Ils ne se demandent pas comment développer leur conscience, ils cherchent à se sentir mieux.
La conscience veut comprendre la vie. Le bien-être veut que la vie soit confortable.
L'une cherche la Vérité, l'autre cherche le confort. À force de tout ramener à soi, à ses émotions, à son développement personnel et à son ressenti, la spiritualité devient une forme raffinée d'égocentrisme. On ne cherche plus à s'éveiller à quelque chose de plus grand que soi, mais à optimiser son expérience personnelle.
Mais voilà, la conscience est une école. Et parfois même une école exigeante.
C'est pourquoi beaucoup ne pénètrent jamais réellement dans les enseignements. Ils s'en approchent, en empruntent le vocabulaire, en apprécient l'ambiance, mais recherchent avant tout un chemin de facilité déguisé. Ils veulent les fruits sans l'arbre, la paix sans la compréhension, la Lumière sans le travail de la conscience.

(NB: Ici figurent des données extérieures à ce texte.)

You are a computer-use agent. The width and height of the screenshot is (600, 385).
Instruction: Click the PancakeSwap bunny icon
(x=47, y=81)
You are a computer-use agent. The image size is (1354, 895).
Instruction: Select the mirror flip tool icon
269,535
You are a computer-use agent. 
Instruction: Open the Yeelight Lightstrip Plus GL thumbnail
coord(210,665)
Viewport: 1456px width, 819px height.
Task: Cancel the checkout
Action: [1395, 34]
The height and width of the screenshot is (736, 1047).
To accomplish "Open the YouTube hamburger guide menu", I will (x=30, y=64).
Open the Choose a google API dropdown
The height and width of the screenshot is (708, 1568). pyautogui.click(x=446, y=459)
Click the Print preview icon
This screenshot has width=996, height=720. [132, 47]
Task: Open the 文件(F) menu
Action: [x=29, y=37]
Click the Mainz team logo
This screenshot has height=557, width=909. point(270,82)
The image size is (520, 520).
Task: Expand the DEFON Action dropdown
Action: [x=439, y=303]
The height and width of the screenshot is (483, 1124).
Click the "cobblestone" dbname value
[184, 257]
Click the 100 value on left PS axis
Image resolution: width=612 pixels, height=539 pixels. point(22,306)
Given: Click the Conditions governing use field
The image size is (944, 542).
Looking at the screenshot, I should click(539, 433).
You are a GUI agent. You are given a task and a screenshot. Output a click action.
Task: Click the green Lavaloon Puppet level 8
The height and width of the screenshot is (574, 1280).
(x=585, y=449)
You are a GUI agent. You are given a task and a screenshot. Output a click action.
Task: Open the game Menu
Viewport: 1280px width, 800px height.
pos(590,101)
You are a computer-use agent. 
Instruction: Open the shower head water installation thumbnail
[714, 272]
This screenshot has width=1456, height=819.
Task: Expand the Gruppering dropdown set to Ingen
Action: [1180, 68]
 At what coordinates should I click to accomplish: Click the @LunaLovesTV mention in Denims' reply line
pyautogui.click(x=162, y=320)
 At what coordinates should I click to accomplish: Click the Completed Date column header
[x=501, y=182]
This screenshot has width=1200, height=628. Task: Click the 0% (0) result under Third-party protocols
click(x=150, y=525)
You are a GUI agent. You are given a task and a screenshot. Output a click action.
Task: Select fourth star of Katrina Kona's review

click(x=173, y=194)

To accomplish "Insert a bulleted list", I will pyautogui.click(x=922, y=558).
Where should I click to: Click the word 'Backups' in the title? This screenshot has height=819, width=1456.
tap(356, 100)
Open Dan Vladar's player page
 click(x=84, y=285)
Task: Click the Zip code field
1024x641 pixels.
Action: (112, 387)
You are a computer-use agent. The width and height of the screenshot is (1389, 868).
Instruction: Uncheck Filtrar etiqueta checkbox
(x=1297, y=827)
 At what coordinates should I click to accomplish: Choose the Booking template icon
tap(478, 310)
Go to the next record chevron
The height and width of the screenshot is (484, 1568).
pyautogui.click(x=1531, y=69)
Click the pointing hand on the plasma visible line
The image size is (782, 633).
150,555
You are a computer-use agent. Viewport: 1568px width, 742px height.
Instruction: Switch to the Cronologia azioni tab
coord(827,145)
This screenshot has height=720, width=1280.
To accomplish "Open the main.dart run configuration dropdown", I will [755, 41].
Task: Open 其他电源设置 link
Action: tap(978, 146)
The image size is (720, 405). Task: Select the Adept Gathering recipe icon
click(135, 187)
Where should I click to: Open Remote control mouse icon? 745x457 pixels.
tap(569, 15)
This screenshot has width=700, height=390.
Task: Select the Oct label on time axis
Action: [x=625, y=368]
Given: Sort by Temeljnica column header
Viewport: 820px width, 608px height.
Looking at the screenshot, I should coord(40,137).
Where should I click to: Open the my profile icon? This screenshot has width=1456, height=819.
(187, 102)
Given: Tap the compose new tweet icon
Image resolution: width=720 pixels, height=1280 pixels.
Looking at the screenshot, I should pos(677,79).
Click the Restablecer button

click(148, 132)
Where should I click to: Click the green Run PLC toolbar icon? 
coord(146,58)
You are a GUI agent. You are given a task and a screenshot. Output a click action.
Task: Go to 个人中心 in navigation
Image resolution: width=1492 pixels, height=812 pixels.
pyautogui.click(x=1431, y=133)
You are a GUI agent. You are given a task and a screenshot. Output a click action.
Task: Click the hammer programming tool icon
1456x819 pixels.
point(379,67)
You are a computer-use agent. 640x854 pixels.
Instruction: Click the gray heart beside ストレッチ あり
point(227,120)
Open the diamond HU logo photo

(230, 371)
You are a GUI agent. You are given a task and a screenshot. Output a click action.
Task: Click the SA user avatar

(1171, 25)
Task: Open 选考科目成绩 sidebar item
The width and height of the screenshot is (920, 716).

L'ironie est que la spiritualité est devenue, pour certains, une manière plus élégante de continuer à tourner autour d'eux-mêmes. Or les grands enseignements n'ont jamais eu pour vocation de nous rendre confortables... ils ont pour vocation d'élargir la conscience, de corriger les illusions et de nous apprendre à participer plus lucidement à la Vie.
La conscience cherche la Vérité, même lorsqu'elle dérange. Le personnage cherche surtout à préserver son confort, y compris sous des habits spirituels.